- Opening Delimiter -
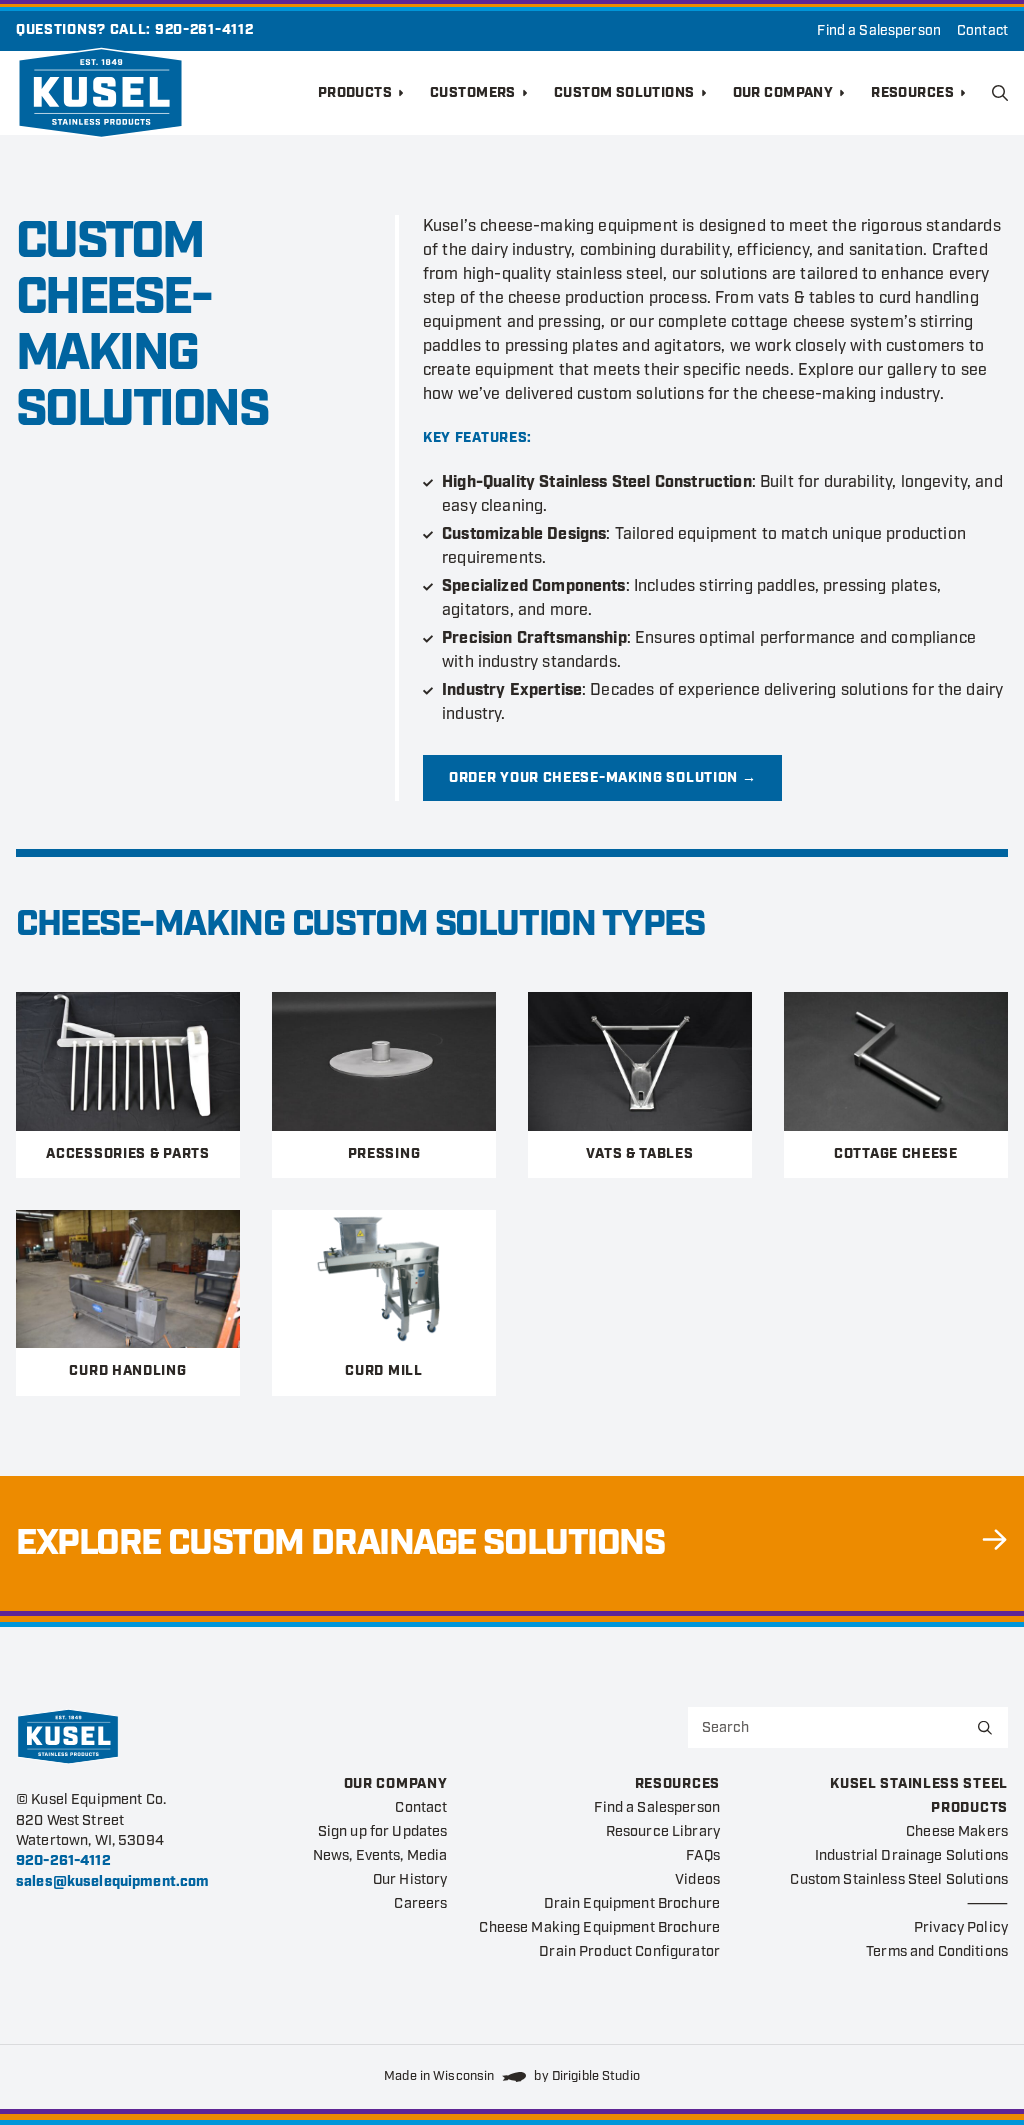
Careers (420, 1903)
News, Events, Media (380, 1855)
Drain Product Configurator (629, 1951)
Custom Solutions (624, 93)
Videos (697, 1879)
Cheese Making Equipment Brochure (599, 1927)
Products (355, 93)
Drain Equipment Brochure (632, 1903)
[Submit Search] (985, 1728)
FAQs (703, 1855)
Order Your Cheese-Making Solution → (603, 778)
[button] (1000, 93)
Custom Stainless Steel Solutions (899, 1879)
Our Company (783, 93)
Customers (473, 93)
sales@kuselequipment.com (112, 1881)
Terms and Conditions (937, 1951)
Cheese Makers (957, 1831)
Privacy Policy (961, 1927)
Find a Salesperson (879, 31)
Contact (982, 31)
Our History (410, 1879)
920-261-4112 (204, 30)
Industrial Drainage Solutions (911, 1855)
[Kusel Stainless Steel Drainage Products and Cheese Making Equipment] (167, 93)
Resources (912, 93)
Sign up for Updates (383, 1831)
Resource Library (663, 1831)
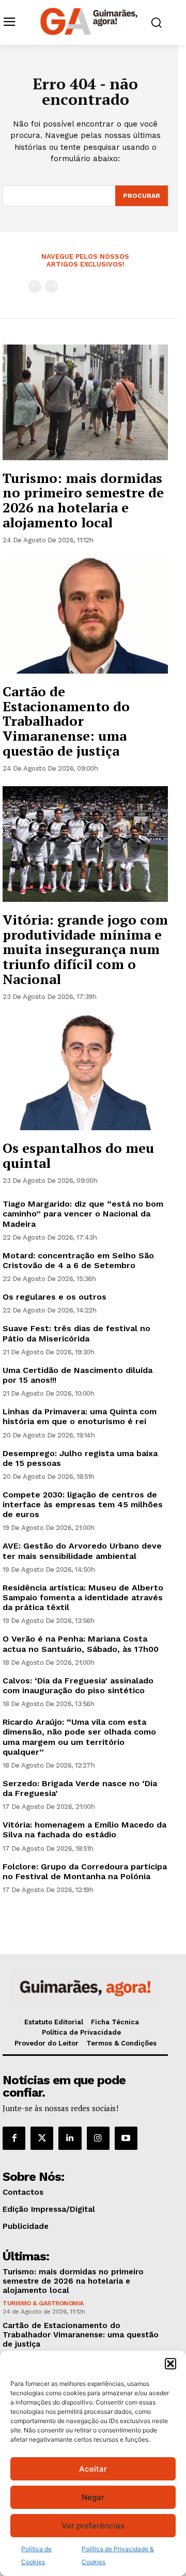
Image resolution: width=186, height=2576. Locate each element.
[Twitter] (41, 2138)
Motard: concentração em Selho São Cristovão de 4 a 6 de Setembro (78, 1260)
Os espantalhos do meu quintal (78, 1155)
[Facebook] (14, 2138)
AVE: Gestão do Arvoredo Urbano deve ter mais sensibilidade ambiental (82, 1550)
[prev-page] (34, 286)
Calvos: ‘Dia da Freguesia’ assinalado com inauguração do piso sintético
- Closing Delimiter -
[Task to complete] Copy the listing verbatim, omitting images.

[Output of the task]
Careers (420, 1903)
News, Events, Media (380, 1855)
Drain Product Configurator (629, 1951)
Custom Solutions (624, 93)
Videos (697, 1879)
Cheese Making Equipment Brochure (599, 1927)
Products (355, 93)
Drain Equipment Brochure (632, 1903)
[Submit Search] (985, 1728)
FAQs (703, 1855)
Order Your Cheese-Making Solution → (603, 778)
[button] (1000, 93)
Custom Stainless Steel Solutions (899, 1879)
Our Company (783, 93)
Customers (473, 93)
sales@kuselequipment.com (112, 1881)
Terms and Conditions (937, 1951)
Cheese Makers (957, 1831)
Privacy Policy (961, 1927)
Find a Salesperson (879, 31)
Contact (982, 31)
Our History (410, 1879)
920-261-4112 (204, 30)
Industrial Drainage Solutions (911, 1855)
[Kusel Stainless Steel Drainage Products and Cheese Making Equipment] (167, 93)
Resources (912, 93)
Sign up for Updates (383, 1831)
Resource Library (663, 1831)
Image resolution: width=186, height=2576. Locate each element.
[Twitter] (41, 2138)
Motard: concentração em Selho São Cristovão de 4 a 6 de Setembro (78, 1260)
Os espantalhos do meu quintal (78, 1155)
[Facebook] (14, 2138)
AVE: Gestão do Arvoredo Urbano deve ter mais sensibilidade ambiental (82, 1550)
[prev-page] (34, 286)
Calvos: ‘Dia da Freguesia’ assinalado com inauguração do piso sintético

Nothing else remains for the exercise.